5. The method of claim 1 to 4, wherein, The step of generating a training report for the trainee based on the current actual operation data performed by the trainee on the fused twin includes: Reference operation data for the current actual operation data is obtained from the UAV knowledge graph; The training report is generated by comparing the reference operation data with the current actual operation data. The reference operation data includes fault reference handling data and / or component reference maintenance data.

6. The method of claim 5, wherein the method further comprises: The process of comparing the reference operation data and the current actual operation data to generate the training report includes: By comparing the reference operating data with the current actual operating data, the deviation result is obtained; By reverse querying the knowledge points related to the deviation results from the UAV knowledge graph, the knowledge weaknesses can be identified. Based on the knowledge gaps and the UAV knowledge graph, a knowledge gap topology graph is constructed. The training report is generated based on the aforementioned knowledge gap topology map.

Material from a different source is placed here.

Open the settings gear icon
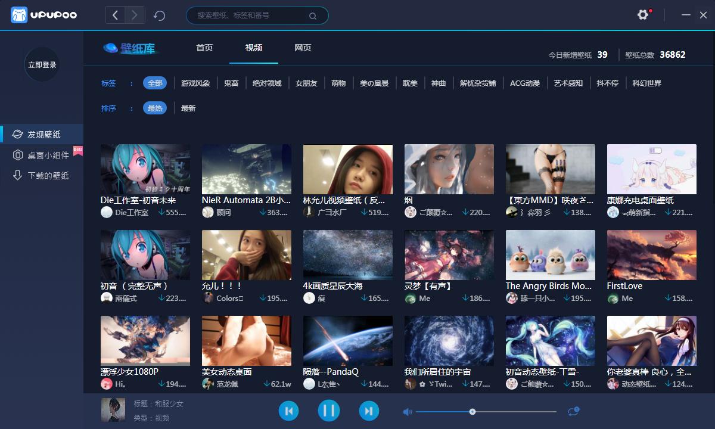The width and height of the screenshot is (715, 429). 642,13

7. The method of claim 6, wherein the method further comprises: The generation of the training report based on the knowledge gap topology map also includes: Acquire a 3D scene; Acquire the flight operation data of the trainee on the digital twin of the UAV in the three-dimensional scene; Based on the flight operation data, a capability radar map is generated; The training report is generated based on the knowledge gap topology map and the capability radar map.

8. The method of claim 7, wherein the method further comprises: The generation of the capability radar map based on the flight operation data includes: Based on the flight operation data, the flight stability score and flight energy efficiency are evaluated. The capability radar map is generated based on the flight stability score and flight energy efficiency.

9. An unmanned aerial vehicle operator training device based on a knowledge graph and a digital twin technology, characterized in that, include: The acquisition unit acquires the drone's digital twin and drone knowledge graph; The fusion unit injects key knowledge from the UAV knowledge graph into the UAV digital twin to obtain a fused twin; The report generation unit generates a training report for the trainee based on the actual operation data performed by the trainee on the fused twin. The drone knowledge graph is updated based on historical operational data.

10. An electronic device comprising a memory, a processor, and a computer program stored on the memory and executable on the processor, characterized in that, When the processor executes the computer program, it implements the drone operation and maintenance personnel training method based on knowledge graph and digital twin technology as described in any one of claims 1 to 8.